Nur teilweise erfolgreich war die Einführung der Öffentlichen Petitionen für die Gewinnung von Bevölkerungsgruppen, die sich bisher nur in einem geringen Maße mit Petitionen an den Bundestag gewandt hatten. Es ist zwar gelungen, auch Jüngere für das Petitionieren zu gewinnen, aber weiterhin sind die Petenten überwiegend männlich, außerordentlich gut gebildet sowie politisch engagiert. Wollte man die Beteiligung am Petitionsgeschehen ausweiten, sollte man sich nicht nur auf das Internet beschränken. Einige andere Maßnahmen sollen beispielhaft genannt werden: Bevölkerungsgruppen, deren Muttersprache nicht Deutsch ist, könnten in ihrer Sprache angesprochen werden. Die obligatorische Schriftlichkeit der Eingabe könnte überdacht werden. In Kooperation mit Bürgerbüros, öffentlichen Bibliotheken, Schulen, Vereinen oder Medien könnte man versuchen, den für viele weit entfernten Berliner Petitionsausschuss näher an die Menschen und in die Regionen zu bringen.

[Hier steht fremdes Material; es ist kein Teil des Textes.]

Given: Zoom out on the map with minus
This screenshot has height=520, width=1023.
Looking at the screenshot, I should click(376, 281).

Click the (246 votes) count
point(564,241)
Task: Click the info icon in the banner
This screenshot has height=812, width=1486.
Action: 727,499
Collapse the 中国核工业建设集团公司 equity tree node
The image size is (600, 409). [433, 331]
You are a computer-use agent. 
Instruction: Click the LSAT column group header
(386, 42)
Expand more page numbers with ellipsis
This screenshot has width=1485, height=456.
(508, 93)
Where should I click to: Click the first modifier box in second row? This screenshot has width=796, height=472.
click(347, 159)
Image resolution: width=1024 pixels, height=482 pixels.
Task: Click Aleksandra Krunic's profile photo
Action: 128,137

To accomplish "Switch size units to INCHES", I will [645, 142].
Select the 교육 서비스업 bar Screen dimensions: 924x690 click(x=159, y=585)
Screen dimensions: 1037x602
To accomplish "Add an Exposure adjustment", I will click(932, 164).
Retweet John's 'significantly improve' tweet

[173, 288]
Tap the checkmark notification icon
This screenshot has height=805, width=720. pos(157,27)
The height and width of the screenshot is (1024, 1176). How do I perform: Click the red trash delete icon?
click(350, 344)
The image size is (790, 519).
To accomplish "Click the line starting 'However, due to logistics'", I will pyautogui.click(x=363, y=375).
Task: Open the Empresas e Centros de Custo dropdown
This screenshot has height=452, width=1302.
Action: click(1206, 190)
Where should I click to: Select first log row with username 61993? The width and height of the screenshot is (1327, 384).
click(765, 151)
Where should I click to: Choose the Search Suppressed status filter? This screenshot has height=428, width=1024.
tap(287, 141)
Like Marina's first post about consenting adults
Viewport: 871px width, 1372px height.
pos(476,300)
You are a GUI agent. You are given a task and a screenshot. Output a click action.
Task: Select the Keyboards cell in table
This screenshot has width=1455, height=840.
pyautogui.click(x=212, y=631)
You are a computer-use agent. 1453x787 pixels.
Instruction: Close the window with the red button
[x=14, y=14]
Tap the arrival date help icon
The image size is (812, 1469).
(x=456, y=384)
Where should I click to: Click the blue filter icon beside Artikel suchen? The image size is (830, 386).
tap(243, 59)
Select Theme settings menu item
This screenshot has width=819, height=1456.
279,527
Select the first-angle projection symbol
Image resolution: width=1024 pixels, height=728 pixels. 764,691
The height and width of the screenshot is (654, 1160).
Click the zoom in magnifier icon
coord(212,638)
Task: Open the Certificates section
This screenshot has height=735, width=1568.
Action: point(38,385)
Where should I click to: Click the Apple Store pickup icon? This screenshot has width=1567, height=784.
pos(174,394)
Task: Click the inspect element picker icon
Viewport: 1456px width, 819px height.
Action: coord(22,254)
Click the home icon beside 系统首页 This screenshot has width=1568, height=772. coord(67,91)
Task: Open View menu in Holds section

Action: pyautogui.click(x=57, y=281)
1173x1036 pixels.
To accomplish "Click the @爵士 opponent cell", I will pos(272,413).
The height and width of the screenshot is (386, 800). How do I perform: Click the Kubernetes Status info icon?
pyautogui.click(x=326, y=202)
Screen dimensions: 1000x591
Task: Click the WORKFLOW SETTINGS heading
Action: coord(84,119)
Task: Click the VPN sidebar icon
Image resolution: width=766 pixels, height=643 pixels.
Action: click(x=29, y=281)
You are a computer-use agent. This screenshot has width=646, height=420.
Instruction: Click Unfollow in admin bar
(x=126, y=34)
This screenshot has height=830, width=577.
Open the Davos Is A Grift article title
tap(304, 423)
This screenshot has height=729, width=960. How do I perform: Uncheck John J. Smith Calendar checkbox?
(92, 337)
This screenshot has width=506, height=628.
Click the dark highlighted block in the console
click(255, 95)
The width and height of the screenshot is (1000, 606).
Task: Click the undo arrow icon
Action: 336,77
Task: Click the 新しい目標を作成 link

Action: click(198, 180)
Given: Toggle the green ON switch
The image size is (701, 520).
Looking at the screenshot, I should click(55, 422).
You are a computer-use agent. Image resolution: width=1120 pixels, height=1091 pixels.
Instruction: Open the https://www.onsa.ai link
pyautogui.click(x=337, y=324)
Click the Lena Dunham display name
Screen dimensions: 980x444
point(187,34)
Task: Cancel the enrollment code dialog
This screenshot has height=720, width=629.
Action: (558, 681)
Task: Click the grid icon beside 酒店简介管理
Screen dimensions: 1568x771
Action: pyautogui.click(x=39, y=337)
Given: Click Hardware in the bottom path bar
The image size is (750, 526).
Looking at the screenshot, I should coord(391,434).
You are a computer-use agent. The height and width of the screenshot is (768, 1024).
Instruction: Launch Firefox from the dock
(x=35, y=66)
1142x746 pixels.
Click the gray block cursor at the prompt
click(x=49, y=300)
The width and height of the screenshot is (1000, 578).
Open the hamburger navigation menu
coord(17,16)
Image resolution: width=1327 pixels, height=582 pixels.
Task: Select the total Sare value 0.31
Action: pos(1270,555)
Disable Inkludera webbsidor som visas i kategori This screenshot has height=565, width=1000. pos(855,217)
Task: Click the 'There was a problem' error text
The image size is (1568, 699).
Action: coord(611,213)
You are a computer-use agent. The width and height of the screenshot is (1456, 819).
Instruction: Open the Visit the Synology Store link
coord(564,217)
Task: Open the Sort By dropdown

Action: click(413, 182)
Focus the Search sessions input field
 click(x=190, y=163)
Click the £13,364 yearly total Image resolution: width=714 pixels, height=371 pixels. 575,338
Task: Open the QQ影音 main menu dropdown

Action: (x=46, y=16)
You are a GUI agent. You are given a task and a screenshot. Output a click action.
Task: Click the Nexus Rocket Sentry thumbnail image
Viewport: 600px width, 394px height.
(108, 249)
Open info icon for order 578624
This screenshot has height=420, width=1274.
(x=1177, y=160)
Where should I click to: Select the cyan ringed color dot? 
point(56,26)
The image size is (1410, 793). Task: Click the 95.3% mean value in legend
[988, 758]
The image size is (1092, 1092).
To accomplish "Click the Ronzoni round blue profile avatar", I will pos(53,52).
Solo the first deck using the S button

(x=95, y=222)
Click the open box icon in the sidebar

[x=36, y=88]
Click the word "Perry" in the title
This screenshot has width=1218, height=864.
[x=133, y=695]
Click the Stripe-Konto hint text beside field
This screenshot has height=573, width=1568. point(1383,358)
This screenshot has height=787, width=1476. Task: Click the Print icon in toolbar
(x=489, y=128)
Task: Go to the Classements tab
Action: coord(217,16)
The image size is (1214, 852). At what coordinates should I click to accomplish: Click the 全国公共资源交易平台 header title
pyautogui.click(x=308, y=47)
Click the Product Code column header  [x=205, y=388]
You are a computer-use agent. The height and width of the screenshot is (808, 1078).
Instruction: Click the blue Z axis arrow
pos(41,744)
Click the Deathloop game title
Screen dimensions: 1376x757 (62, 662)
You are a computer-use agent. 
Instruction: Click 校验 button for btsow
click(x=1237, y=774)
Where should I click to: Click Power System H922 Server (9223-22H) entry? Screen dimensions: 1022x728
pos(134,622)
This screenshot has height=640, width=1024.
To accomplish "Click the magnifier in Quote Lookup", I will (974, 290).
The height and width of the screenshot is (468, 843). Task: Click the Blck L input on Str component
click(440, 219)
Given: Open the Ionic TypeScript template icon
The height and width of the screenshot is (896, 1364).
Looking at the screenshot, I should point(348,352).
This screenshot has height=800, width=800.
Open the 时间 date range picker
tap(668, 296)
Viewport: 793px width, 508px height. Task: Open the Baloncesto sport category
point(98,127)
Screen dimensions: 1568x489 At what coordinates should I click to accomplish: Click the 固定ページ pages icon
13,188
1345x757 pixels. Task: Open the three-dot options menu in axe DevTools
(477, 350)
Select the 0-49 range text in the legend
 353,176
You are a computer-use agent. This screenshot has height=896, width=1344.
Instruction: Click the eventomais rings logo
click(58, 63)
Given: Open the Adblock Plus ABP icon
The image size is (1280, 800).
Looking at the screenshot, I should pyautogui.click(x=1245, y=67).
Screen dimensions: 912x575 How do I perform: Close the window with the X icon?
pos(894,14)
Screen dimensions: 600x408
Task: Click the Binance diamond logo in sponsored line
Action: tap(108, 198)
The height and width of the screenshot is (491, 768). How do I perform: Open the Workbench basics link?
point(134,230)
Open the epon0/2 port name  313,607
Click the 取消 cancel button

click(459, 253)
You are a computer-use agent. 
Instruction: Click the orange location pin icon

Nicht alle diese Vorschläge sind ressourcen- oder personalintensiv. Aber letztlich müssen für die Erfüllung des Grundrechts auf Petitionen in einem modernen Gewand ausreichende Finanz- und Personalmittel bereitgestellt werden. Ein Aufwuchs der gegenwärtigen Personalausstattung des Petitionsausschusses erscheint im Vergleich mit anderen Eingabestellen, bei der zentralen Bedeutung des Petitionsausschusses für die Erfüllung von Artikel 17 GG und unter Berücksichtigung kontinuierlicher Modernisierungserfordernisse durchaus gerechtfertigt.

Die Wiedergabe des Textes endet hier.